Después de que Juan Camilo aparece ante las mujeres que más ama, siente tambalear sus tacones y tiene una crisis, por que después de todo se siente impotente ante los problemas de cada una de ellas. Pero lo peor le viene cuando Cristóbal cita a Eva, a Jesús y a Isabela a su casa, él piensa que en la reunión Isabela va a revelar su identidad, pero luego se da cuenta que ella aún no lo ha relacionado con Eva.
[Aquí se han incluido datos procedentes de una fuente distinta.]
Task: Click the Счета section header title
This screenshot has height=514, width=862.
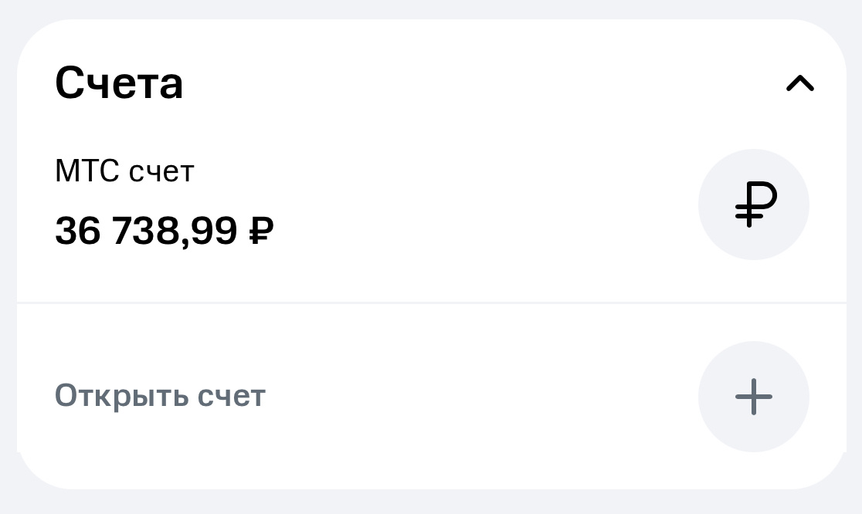Action: (119, 83)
Después de todo el que inventó la reunión fue Cristóbal para pedirle matrimonio a Isabela frente a su familia y amigos, Eva no puede ocultar su descontento y los celos casi lo delatan, quiere abandonar el lugar inmediatamente, pero Isabela le pide que se quede, petición a la que no puede negarse, pero le pide que le prometa que antes de tomar una decisión va a escuchar su corazón, promesa que Isabela no cumple porque un rato después acepta la petición del sinvergüenza de Cristóbal y le dice que su razón le indica que Cristóbal es el hombre correcto, incluso estuvo a punto de decirle a todos que Juan Camilo está vivo, pero en ese momento Eva se fue al baño y Juan Camilo pudo llamarla para pedirle que no lo delatara y que lucharan juntos para saber la verdad.
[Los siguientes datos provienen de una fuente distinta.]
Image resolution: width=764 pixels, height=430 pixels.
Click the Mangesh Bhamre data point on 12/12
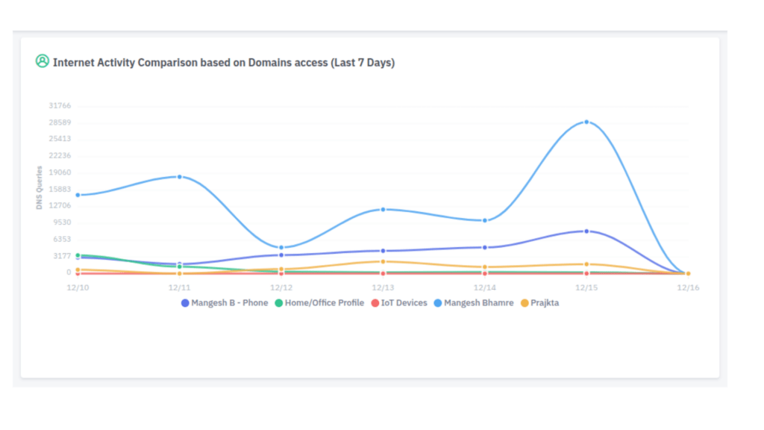click(281, 248)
Así que no lo delata, pero acepta a Cristóbal, con todo eso queda destrozado y decide ahogar sus penas en el alcohol, Jesús quiere acompañar a Eva, pero no se lo permite y termina bebiendo con su amiga de la pensión, en medio de la borrachera, se le salía la voz de Juan Camilo, pero luego disimulaba. Durante esa noche no dejó dormir a Isabela diciéndole que la ama, pero ella está muy dolida y aún no se decide a darle una oportunidad, aunque al día siguiente decide investigar sobre la auditoría que Juan Camilo menciona y ahí se da cuenta de que Laura y Fernando están estafando a la empresa.
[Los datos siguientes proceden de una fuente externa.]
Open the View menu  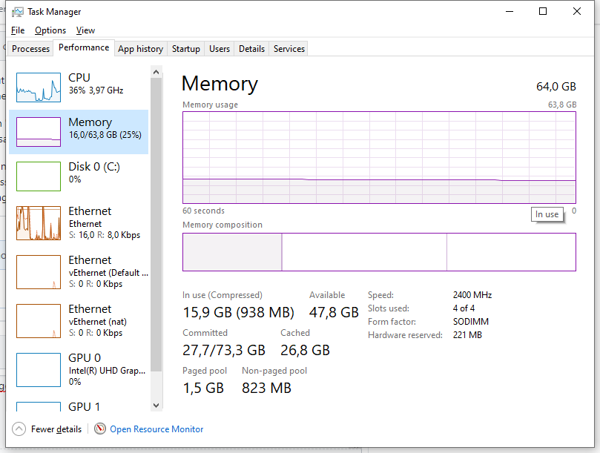tap(85, 30)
Lo primero que hace Isabela es contarle a Cristóbal, además le pide que contraten al mismo auditor para realizar otra auditoría, cosa que por supuesto no le conviene a Cristóbal, lo que sí le conviene es el descubrimiento del fraude, con ello podrá quitarse de encima a Laura.
Pero la borrachera de Juan Camilo le trae graves consecuencias, porque decide entregarse a la Policía, para limpiar su nombre, justo cuando está ahí Isabela lo llama y le dice que juntos van a encontrar la verdad y le pide que no se entregue, pero los policías lo ven sospechoso y le piden documentos que por supuesto no tiene, así que se hace pasar por Santiago, pero no lo sueltan tan fácil, ahora le toca a Isabela ir a sacarlo de la Estación de Policía.
Otras que pasan unas horas encerradas en la cárcel son Maruja y Rosalba, porque llamaron a la casa de Maruja para decirle que su hijo estaba detenido, ella se fue desesperada pensando que era Juan Camilo y hasta se torció un pie, pero cuando ve que es el hijo de Rosalba el detenido, la llama y se queda a acompañarla, pero arman tremendo escándalo que las detienen, mientras están encerradas conversan y llegan a la conclusión de que las dos fueron víctimas de Modesto y que ya no lo aman, así que este hombre quedará solo. El colmo se da cuando Modesto llega a sacarlas de la cárcel, se da cuenta que se hicieron amigas y les reclama… ¡Sí que es tremendo descarado!
Marcela anda decepcionada de su esposo, porque se dio cuenta que la está apuñalando por la espalda y el muy machista todavía se atreve a gritarle que es una bruta y que la posición laboral que ha alcanzado es porque es mujer. Lo peor es que ni se imagina que la utiliza para cometer fraude en la empresa y así poder adquirir más dinero para no sentirse humillado, parece que terminará pagando las brutalidades de su marido.